引用文本:
↓↓↓

重点看一下passLocalCheck方法

private static boolean passLocalCheck(ResourceWrapper resourceWrapper, ParamFlowRule rule, int count,
                                          Object value) {
    
        try {
    
            if (Collection.class.isAssignableFrom(value.getClass())) {
    
                for (Object param : ((Collection)value)) {
    
                    if (!passSingleValueCheck(resourceWrapper, rule, count, param)) {
    
                        return false;
                    }
                }
            } else if (value.getClass().isArray()) {
    
                int length = Array.getLength(value);
                for (int i = 0; i < length; i++) {
    
                    Object param = Array.get(value, i);
                    if (!passSingleValueCheck(resourceWrapper, rule, count, param)) {
    
                        return false;
                    }
                }
            } else {
    
                return passSingleValueCheck(resourceWrapper, rule, count, value);
            }
        } catch (Throwable e) {
    
            RecordLog.warn("[ParamFlowChecker] Unexpected error", e);
        }

        return true;
    }

如果 value 是 Collection 或者 Array，Sentinel 认为这一组数据都需要经过热点参数限流校验，所以需要遍历所有值调用热点参数限流校验，查看passSingleValueCheck方法

static boolean passSingleValueCheck(ResourceWrapper resourceWrapper, ParamFlowRule rule, int acquireCount,
                                        Object value) {
    
        if (rule.getGrade() == RuleConstant.FLOW_GRADE_QPS) {
    
        //匀速限流
            if (rule.getControlBehavior() == RuleConstant.CONTROL_BEHAVIOR_RATE_LIMITER) {
    
                return passThrottleLocalCheck(resourceWrapper, rule, acquireCount, value);
            } else {
    
            //直接限流
                return passDefaultLocalCheck(resourceWrapper, rule, acquireCount, value);
            }
            // // 线程级限流逻辑
        } else if (rule.getGrade() == RuleConstant.FLOW_GRADE_THREAD) {
    
            Set<Object> exclusionItems = rule.getParsedHotItems().keySet();
            long threadCount = getParameterMetric(resourceWrapper).getThreadCount(rule.getParamIdx(), value);
            if (exclusionItems.contains(value)) {
    
                int itemThreshold = rule.getParsedHotItems().get(value);
                return ++threadCount <= itemThreshold;
            }
            long threshold = (long)rule.getCount();
            return ++threadCount <= threshold;
        }

        return true;
    }

匀速限流passThrottleLocalCheck

static boolean passThrottleLocalCheck(ResourceWrapper resourceWrapper, ParamFlowRule rule, int acquireCount,
                                          Object value) {
    		//获取上文初始化的ParameterMetric
        ParameterMetric metric = getParameterMetric(resourceWrapper);
        //根据rule 获得最后添加令牌的时间记录map
        CacheMap<Object, AtomicLong> timeRecorderMap = metric == null ? null : metric.getRuleTimeCounter(rule);
        if (timeRecorderMap == null) {
    
            return true;
        }

        // Calculate max token count (threshold)

↑↑↑

数据记录:

↓↓↓

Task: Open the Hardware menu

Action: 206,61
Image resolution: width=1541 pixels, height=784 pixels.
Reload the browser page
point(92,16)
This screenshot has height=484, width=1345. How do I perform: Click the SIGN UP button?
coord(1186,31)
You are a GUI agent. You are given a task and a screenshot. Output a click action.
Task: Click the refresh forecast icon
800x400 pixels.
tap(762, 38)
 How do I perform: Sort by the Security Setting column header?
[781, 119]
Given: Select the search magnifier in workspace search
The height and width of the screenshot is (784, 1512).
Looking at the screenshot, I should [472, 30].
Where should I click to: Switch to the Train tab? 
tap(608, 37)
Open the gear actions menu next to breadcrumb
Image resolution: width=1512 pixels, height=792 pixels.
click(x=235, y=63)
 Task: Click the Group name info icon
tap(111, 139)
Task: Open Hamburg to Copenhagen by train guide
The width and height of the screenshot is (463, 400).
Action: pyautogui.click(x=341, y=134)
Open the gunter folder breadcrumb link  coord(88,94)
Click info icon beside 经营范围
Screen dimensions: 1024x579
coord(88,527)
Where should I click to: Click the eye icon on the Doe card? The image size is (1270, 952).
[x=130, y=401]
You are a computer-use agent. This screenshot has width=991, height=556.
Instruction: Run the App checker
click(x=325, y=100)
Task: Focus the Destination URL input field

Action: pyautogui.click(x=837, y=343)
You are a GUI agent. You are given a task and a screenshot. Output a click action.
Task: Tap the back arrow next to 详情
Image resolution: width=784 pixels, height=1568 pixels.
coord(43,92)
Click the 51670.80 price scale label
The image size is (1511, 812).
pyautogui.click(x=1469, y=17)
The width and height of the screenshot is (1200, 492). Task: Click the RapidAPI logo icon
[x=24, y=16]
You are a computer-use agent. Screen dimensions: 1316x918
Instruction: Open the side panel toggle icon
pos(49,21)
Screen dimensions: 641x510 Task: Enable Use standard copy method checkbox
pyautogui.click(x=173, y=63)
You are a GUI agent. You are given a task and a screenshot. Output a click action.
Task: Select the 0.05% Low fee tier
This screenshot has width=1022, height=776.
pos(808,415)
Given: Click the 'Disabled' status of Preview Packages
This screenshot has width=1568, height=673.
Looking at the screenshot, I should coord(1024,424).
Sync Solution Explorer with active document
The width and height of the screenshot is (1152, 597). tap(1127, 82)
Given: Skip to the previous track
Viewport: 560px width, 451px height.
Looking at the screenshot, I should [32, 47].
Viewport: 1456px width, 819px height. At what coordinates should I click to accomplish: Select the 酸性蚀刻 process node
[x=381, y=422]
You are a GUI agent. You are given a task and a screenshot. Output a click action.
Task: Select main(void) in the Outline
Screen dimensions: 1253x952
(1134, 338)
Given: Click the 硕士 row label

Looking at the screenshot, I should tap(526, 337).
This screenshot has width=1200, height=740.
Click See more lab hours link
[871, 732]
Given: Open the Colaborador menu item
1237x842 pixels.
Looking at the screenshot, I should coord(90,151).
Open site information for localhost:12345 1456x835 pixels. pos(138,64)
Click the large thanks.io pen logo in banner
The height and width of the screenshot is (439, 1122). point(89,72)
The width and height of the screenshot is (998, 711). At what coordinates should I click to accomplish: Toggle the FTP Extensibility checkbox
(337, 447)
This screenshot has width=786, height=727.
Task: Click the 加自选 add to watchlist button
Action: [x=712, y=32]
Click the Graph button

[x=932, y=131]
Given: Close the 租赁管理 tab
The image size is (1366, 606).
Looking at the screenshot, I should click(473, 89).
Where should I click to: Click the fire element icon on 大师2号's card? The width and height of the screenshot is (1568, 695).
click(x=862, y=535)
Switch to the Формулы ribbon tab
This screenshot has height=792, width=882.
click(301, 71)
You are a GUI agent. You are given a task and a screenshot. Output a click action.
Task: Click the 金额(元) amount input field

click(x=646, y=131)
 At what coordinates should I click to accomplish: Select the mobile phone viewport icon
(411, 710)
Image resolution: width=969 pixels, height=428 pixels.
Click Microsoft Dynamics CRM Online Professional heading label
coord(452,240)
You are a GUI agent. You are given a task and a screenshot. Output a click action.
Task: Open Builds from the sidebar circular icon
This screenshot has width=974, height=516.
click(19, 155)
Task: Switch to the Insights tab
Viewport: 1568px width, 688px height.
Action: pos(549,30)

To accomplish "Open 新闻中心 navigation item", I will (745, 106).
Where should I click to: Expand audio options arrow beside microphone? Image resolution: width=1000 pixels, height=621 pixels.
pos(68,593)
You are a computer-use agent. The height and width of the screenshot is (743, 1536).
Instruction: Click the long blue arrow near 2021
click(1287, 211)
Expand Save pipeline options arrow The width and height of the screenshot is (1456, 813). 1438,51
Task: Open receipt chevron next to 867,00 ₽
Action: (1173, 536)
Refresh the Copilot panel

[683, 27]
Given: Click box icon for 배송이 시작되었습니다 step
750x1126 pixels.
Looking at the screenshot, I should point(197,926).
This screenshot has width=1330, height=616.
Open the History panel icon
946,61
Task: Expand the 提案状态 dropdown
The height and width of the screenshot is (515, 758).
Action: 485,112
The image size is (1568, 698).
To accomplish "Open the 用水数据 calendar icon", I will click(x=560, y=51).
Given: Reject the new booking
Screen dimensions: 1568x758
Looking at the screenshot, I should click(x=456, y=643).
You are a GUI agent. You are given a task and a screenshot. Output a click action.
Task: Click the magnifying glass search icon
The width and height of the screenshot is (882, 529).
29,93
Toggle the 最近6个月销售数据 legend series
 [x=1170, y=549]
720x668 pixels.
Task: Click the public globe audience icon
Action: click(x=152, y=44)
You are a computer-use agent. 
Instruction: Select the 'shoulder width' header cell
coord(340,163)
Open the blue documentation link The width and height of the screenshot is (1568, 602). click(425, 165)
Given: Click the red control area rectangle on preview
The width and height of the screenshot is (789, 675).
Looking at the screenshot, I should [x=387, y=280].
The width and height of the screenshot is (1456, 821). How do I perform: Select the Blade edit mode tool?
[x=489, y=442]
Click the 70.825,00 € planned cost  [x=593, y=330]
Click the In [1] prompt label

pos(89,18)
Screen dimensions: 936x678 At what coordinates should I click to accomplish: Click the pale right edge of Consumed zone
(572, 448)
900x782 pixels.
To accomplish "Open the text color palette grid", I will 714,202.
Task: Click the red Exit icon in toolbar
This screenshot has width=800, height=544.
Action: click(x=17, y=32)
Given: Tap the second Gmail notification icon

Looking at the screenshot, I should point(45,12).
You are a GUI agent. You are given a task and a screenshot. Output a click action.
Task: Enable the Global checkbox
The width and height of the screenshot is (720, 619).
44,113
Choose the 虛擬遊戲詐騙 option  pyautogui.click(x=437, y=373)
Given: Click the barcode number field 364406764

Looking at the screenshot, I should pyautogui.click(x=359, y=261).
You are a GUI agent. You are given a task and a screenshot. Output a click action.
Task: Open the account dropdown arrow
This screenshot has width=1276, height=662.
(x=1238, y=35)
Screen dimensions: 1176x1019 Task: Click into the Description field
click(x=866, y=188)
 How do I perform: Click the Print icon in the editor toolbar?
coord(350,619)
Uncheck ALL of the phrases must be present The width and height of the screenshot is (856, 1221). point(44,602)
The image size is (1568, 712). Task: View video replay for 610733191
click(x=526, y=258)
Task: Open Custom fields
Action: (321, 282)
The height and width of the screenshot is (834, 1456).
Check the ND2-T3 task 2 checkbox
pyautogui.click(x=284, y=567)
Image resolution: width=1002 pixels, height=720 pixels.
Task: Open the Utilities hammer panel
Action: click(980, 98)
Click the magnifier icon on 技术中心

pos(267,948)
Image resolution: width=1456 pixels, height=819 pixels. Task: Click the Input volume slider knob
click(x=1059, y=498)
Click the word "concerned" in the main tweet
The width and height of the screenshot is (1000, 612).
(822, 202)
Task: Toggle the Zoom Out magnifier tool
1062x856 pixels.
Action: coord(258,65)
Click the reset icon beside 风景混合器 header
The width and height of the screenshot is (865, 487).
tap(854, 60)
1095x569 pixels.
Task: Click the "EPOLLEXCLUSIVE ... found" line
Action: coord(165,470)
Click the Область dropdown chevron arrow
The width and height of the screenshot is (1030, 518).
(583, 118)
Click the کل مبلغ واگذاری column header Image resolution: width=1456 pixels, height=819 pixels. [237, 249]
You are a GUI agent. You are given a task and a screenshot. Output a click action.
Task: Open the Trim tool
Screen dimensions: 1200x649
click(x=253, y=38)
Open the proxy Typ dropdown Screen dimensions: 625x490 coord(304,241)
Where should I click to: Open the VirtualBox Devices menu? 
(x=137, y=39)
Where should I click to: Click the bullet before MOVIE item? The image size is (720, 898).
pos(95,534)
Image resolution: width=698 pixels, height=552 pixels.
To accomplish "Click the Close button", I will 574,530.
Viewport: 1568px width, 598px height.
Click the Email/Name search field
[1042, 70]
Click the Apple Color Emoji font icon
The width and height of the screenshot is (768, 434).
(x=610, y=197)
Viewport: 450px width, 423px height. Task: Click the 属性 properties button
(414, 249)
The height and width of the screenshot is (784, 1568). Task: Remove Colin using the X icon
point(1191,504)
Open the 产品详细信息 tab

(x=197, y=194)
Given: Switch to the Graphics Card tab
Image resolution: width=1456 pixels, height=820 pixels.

↑↑↑

问题与任务:
1) 在这段讲 Sentinel 热点参数限流的引用文本里，value 是 Collection 或 Array 时，Sentinel 会怎么处理？
2) 请把数据行原样复述出来，从含有“Choose the 虛擬遊戲詐騙”的那一行起，到含有“Action: coord(258,65)”的那一行止，两端都包括。

答案列表:
1) Sentinel 认为这一组数据都要经过热点参数限流校验，所以会遍历所有值，逐个调用热点参数限流校验。

2)
Choose the 虛擬遊戲詐騙 option  pyautogui.click(x=437, y=373)
Given: Click the barcode number field 364406764

Looking at the screenshot, I should pyautogui.click(x=359, y=261).
You are a GUI agent. You are given a task and a screenshot. Output a click action.
Task: Open the account dropdown arrow
This screenshot has width=1276, height=662.
(x=1238, y=35)
Screen dimensions: 1176x1019 Task: Click into the Description field
click(x=866, y=188)
 How do I perform: Click the Print icon in the editor toolbar?
coord(350,619)
Uncheck ALL of the phrases must be present The width and height of the screenshot is (856, 1221). point(44,602)
The image size is (1568, 712). Task: View video replay for 610733191
click(x=526, y=258)
Task: Open Custom fields
Action: (321, 282)
The height and width of the screenshot is (834, 1456).
Check the ND2-T3 task 2 checkbox
pyautogui.click(x=284, y=567)
Image resolution: width=1002 pixels, height=720 pixels.
Task: Open the Utilities hammer panel
Action: click(980, 98)
Click the magnifier icon on 技术中心

pos(267,948)
Image resolution: width=1456 pixels, height=819 pixels. Task: Click the Input volume slider knob
click(x=1059, y=498)
Click the word "concerned" in the main tweet
The width and height of the screenshot is (1000, 612).
(822, 202)
Task: Toggle the Zoom Out magnifier tool
1062x856 pixels.
Action: coord(258,65)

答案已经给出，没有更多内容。